Extrait

+ + + + + + +

Pour l’instant, la Cour suprême maldivienne a confirmé les condamnations à mort de trois personnes, dont les voies de recours sont désormais épuisées au niveau national et qui risquent donc d’être exécutées sous peu : 

- Hussain Humaam Ahmed (Humaam) a été déclaré coupable de meurtre et condamné à mort en 2012 ; la Cour suprême a confirmé sa déclaration de culpabilité et sa peine le 24 juin 2016. Amnistie internationale et d’autres organisations de défense des droits humains ont exprimé de sérieux doutes quant à l’équité de son procès. En juillet 2016, le Comité des droits de l’homme a rendu une décision appelant à surseoir à l’exécution de cet homme en attendant qu’il statue sur l’affaire. 
- Ahmed Murrath a été déclaré coupable de meurtre et condamné à mort en 2012, aux côtés de sa compagne Hanaa Fathmath. La Cour suprême a confirmé sa déclaration de culpabilité et sa peine le 9 juillet 2016 mais n’a pas encore statué définitivement sur le cas de Hanaa Fathmath. 
- Mohamed Nabeel a été déclaré coupable de meurtre et condamné à mort en 2009. La Cour suprême a confirmé sa peine le 27 juillet 2016. 

En 2014, le gouvernement maldivien, sous la houlette du président Abdulla Yameen, a annoncé la reprise des exécutions, après une pause de plus de 60 ans. Depuis lors, les autorités ont pris des mesures en ce sens, notamment la modification de la législation nationale. Ainsi, des lois adoptées récemment ont retiré à l’exécutif le pouvoir d’accorder des grâces ou des commutations dans les affaires de meurtre, privant les condamnés à mort de la possibilité d’effectuer ce type de demandes, comme les y autorise le droit international. En 2016, les autorités ont changé de méthode d’exécution, abandonnant la pendaison au profit de l’injection létale, et des représentants de l’État ont annoncé que les exécutions auraient lieu dans un délai de 30 jours à compter de la confirmation de la déclaration de culpabilité par la Cour suprême. 

La reprise des exécutions après plus de 60 ans constituerait un grand bond en arrière pour les droits humains aux Maldives. Il faudrait, en revanche, que l’État instaure de toute urgence un moratoire sur les exécutions, en vue de l’abolition totale de la peine de mort. Par ailleurs, il est préoccupant que des représentants de l’État justifient le recours à la peine capitale sous prétexte qu’elle est nécessaire à la sécurité publique. Il n’a jamais été prouvé, en effet, que la peine de mort ait un effet plus dissuasif sur les crimes que la réclusion à perpétuité.

+ + + + + + +

Données
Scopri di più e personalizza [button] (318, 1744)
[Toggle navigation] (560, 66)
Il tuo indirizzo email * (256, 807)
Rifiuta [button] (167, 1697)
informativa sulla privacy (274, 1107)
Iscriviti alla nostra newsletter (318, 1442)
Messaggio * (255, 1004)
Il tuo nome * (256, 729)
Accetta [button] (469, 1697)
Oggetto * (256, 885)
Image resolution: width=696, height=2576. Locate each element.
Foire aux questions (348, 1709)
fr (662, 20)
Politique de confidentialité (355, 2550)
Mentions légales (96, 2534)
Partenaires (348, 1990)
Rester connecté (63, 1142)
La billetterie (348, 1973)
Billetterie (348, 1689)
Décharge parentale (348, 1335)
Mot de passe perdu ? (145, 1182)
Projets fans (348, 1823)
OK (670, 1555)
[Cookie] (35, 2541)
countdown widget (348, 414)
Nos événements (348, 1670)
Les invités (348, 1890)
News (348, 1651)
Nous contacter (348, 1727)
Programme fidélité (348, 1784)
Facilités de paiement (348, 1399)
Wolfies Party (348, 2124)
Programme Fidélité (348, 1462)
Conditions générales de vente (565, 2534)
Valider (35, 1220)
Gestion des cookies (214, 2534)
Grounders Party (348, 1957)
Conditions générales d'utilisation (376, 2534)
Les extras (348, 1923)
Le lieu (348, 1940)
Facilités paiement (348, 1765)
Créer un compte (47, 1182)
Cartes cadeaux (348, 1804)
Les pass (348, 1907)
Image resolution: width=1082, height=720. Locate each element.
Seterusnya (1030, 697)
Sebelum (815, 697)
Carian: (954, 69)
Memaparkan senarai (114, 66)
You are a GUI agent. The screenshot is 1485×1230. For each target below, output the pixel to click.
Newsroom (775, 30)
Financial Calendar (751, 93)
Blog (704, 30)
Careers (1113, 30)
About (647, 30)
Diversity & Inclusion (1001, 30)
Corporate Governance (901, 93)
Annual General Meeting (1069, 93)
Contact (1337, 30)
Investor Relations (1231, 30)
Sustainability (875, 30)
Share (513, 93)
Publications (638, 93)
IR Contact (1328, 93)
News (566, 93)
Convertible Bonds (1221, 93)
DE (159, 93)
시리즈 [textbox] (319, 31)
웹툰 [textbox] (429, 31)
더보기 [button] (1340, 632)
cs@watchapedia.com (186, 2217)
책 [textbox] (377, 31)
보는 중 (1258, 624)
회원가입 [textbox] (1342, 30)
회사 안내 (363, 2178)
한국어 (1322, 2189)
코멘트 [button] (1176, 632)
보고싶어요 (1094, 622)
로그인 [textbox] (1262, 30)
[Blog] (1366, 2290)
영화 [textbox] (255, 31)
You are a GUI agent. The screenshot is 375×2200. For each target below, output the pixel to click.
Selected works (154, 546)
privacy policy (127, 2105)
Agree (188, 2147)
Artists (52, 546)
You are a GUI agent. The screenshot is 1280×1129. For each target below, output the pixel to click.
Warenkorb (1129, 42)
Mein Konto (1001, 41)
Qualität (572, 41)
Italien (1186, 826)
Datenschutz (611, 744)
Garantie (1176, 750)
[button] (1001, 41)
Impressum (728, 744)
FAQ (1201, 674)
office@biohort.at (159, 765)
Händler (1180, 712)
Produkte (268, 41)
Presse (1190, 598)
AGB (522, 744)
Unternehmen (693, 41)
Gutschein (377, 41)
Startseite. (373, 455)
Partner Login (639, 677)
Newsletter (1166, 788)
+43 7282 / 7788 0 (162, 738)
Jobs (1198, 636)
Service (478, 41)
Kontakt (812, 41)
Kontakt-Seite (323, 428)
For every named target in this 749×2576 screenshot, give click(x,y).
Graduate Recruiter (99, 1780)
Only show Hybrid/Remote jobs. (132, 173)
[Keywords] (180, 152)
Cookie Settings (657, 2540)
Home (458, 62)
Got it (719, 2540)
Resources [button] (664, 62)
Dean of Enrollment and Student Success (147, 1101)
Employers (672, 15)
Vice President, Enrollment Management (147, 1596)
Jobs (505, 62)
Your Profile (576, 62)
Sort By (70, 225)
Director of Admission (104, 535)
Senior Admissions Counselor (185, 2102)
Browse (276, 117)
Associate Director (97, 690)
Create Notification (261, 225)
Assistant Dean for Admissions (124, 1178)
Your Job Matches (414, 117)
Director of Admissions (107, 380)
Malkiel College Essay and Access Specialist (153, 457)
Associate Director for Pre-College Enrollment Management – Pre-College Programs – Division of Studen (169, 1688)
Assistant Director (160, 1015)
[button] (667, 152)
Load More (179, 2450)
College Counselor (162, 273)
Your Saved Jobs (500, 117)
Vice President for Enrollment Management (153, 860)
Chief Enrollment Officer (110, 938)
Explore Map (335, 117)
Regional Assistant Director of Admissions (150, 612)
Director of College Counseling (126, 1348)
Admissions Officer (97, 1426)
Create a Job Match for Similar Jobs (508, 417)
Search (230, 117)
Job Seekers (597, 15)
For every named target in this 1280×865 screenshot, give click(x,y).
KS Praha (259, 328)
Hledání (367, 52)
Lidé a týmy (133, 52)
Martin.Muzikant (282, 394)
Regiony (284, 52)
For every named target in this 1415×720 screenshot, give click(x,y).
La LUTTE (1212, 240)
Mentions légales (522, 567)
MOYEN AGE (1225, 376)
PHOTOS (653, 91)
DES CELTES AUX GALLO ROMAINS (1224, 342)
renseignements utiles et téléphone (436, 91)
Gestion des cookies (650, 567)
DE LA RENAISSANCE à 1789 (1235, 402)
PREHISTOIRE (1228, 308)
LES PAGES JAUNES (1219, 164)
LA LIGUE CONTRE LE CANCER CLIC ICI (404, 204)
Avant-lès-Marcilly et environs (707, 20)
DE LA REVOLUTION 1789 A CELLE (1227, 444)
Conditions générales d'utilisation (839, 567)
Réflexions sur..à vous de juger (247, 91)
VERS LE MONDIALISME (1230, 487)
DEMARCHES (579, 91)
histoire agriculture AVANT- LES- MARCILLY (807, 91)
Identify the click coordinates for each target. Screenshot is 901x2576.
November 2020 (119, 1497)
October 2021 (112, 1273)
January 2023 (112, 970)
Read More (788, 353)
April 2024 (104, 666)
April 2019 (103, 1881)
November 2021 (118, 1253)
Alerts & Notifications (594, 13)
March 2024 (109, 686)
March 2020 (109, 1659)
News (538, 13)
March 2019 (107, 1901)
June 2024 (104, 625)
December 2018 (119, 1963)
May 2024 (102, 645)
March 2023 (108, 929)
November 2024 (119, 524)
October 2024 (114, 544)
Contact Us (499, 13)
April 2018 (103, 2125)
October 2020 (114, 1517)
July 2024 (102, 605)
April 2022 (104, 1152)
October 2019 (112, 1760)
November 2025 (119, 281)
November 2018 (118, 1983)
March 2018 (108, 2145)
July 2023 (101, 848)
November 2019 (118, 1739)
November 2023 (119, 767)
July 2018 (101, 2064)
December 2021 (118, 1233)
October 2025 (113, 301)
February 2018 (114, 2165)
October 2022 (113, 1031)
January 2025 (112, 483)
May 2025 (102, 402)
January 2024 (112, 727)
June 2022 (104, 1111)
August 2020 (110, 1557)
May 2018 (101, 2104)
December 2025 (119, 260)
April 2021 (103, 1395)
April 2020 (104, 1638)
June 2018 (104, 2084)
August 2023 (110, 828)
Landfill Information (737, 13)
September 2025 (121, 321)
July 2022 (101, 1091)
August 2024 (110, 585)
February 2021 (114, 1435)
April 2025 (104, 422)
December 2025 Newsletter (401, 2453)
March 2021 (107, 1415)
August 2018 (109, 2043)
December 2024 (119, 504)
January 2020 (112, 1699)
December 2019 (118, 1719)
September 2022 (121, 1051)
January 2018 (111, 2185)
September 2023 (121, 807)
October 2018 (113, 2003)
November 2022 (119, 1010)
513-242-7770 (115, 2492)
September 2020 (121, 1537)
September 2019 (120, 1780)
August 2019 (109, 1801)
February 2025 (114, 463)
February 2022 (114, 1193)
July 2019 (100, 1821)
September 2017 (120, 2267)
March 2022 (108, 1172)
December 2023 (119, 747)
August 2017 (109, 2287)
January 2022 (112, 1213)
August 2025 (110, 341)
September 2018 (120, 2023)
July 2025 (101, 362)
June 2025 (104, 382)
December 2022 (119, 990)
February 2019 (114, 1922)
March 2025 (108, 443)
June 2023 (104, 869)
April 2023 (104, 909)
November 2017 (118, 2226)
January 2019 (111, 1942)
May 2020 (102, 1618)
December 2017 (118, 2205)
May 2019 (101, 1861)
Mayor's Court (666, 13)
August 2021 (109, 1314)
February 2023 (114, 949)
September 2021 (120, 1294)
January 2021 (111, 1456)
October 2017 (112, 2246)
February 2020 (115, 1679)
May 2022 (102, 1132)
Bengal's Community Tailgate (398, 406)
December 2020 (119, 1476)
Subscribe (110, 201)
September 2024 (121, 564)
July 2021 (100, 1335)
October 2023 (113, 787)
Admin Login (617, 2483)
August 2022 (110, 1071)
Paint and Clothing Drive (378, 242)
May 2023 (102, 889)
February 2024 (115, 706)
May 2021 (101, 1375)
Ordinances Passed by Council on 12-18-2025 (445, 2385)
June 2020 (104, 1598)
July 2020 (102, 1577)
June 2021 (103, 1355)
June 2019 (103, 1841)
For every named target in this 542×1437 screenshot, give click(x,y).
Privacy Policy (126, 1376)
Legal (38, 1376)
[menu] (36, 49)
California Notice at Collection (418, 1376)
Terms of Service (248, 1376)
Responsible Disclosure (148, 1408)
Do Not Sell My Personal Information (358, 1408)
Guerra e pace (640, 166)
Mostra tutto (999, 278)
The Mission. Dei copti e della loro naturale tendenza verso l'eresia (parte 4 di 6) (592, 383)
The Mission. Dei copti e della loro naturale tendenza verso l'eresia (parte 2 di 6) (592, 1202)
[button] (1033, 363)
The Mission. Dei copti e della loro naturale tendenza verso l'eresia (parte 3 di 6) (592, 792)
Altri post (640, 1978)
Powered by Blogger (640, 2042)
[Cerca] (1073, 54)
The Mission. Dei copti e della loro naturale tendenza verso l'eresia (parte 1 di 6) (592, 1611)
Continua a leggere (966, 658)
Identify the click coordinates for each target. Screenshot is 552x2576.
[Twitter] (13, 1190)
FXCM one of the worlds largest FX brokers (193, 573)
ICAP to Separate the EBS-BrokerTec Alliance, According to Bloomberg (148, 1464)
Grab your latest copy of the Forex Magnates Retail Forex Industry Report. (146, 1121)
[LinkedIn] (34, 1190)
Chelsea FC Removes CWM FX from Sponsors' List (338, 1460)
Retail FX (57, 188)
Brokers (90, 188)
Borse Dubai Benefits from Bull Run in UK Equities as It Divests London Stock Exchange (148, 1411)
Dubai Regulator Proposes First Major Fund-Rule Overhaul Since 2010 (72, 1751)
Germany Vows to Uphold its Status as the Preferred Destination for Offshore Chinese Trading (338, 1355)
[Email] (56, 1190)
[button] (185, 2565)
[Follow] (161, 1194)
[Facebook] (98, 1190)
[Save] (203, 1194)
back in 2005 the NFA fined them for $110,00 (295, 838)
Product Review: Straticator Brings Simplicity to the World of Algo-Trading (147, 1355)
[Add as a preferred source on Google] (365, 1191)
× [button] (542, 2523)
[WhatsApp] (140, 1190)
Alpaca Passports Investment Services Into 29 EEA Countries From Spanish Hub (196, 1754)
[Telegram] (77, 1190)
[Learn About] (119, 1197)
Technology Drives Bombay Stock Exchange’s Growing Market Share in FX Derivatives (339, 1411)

+ + + + + + +

Consigne 1
D'après l'extrait sur la peine de mort aux Maldives, quelle méthode d'exécution les autorités ont-elles adoptée en 2016 à la place de la pendaison ?
Consigne 2
Prolongez l'extrait sur la peine de mort aux Maldives à partir de sa dernière phrase.
Les entrées n'ont aucun rapport avec l'extrait.

Réponse 1
L'injection létale.

Réponse 2
Selon les médias et les statistiques fournies par l’administration pénitentiaire des Maldives, au moins 18 prisonniers se trouvent actuellement sous le coup d’une condamnation à mort dans le pays. Parmi eux, au moins cinq ont été déclarés coupables et condamnés pour des actes commis alors qu’ils étaient âgés de moins de 18 ans. Le droit international coutumier et deux traités internationaux auxquels les Maldives sont partie interdisent pourtant d’infliger la peine de mort à des mineurs délinquants. Les prisonniers ou leurs représentants ont dénoncé le non-respect du droit à un procès équitable et l’utilisation, dans plusieurs affaires, de déclarations obtenues sous la contrainte et dans lesquelles les accusés s’incriminaient eux-mêmes. 

Amnistie internationale s’oppose à la peine de mort en toutes circonstances, sans exception, quelles que soient la nature et les circonstances du crime commis. En outre, le monde se détourne progressivement du recours à la peine de mort. Actuellement, 141 pays sont abolitionnistes en droit ou dans la pratique et, dans la plupart des pays du globe (104), ce châtiment a totalement disparu des textes de loi.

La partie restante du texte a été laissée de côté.